Origine et développement de la médecine

     On a longtemps cru que la médecine faisait corps avec la religion et la philosophie. En fait, très tôt, la médecine est apparue comme une science distincte, se différenciant aussi d'avec la chirurgie.
     Le premier nom connu est celui d'Asclépios (Esculape). Il nous est présenté comme l'élève de Chiron, le centaure, en même temps habile chirurgien et fin connaisseur des vertus des plantes. Les fils d'Asclépios, Machaon et Podalire, sont les asclépiades, qu'il ne faut pas confondre avec les prêtres du dieu. Les premiers sont d'authentiques médecins qui se transmettent leurs savoirs et leurs connaissances de père en fils, les autres de simples serviteurs.
     Dans l'oeuvre d'Homère, la médecine est présentée comme une science déjà assez développée. On y trouve un vocabulaire anatomique de plus de cent cinquante mots, vocabulaire assez précis notamment pour les os.
     On trouve par la suite quelques médecins de grand renom, comme Hippocrate de Cos, Philistion de Locres, Dioclès de Caryste. Ils appartiennent à diverses écoles, celle de Cos, de Cnide, de Sicile et d'autres moins connues.
     Les idées d'Hippocrate sont certes les plus célèbres. Elles serviront de principes de base jusqu'au Moyen-Age :
    - L'observation doit être la base de la médecine.
    - La théorie des humeurs selon laquelle il existe quatre humeurs cardinales : le sang, le phlegme, la bile jaune, la bile noire. La santé de l'homme dépend de leur mélange harmonieux et tout est question d'équilibre.

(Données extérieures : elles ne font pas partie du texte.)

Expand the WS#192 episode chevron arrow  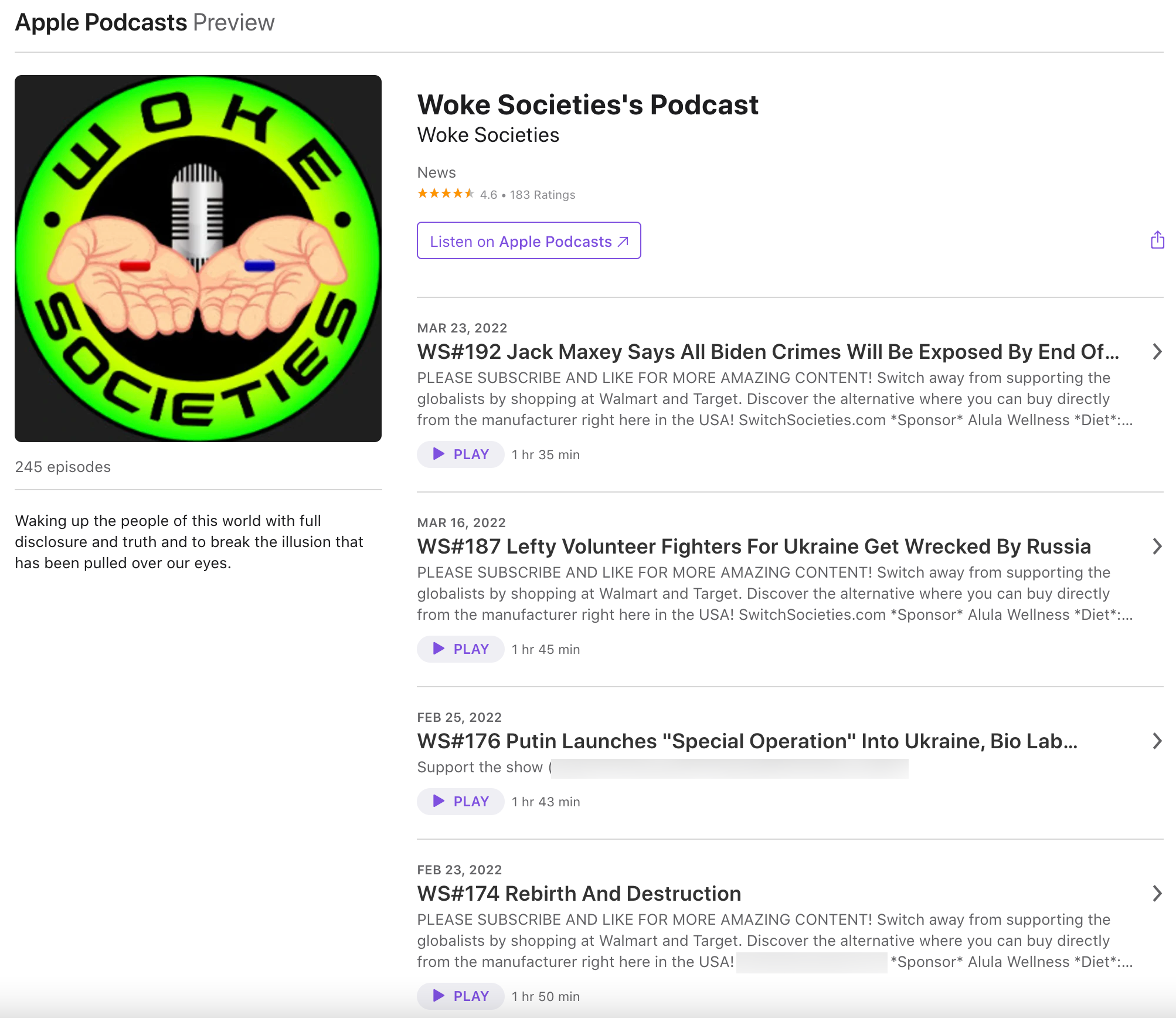pos(1157,352)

     - La nature triomphe ou succombe aux agents de destruction selon qu'il y a crise ou non.
    - Les principaux moyens curatifs sont empruntés à l'hygiène, à la diététique. Seuls quelques moyens actifs permettent parfois de guérir, notamment la saignée, les ventouses, les purgatifs. L'essentiel est d'aider la nature.

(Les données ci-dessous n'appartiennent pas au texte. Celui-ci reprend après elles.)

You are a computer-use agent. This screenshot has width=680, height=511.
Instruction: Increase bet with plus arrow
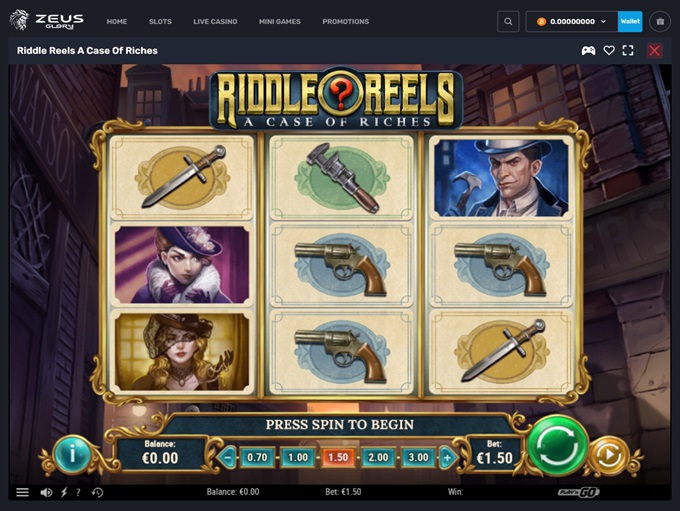pos(448,457)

    Les progrès, après Hippocrate, se feront surtout dans les domaines de la botanique, de l'histoire naturelle et la pharmacie. C’est surtout le médecin fera évoluer la pharmacie en déclarant que dans un mélange, chaque substance conserve sa vertu propre et l'amalgame forme ainsi une panacée.
      Il existe dans l'Antiquité quatre méthodes de soins :
     - la méthode chirurgicale, notamment pour luxations, fractures
     - la méthode diététique pour les règles d'hygiène.
     - la méthode pharmaceutique qui étudie les vertus des plantes comme le pavot employé comme narcotique.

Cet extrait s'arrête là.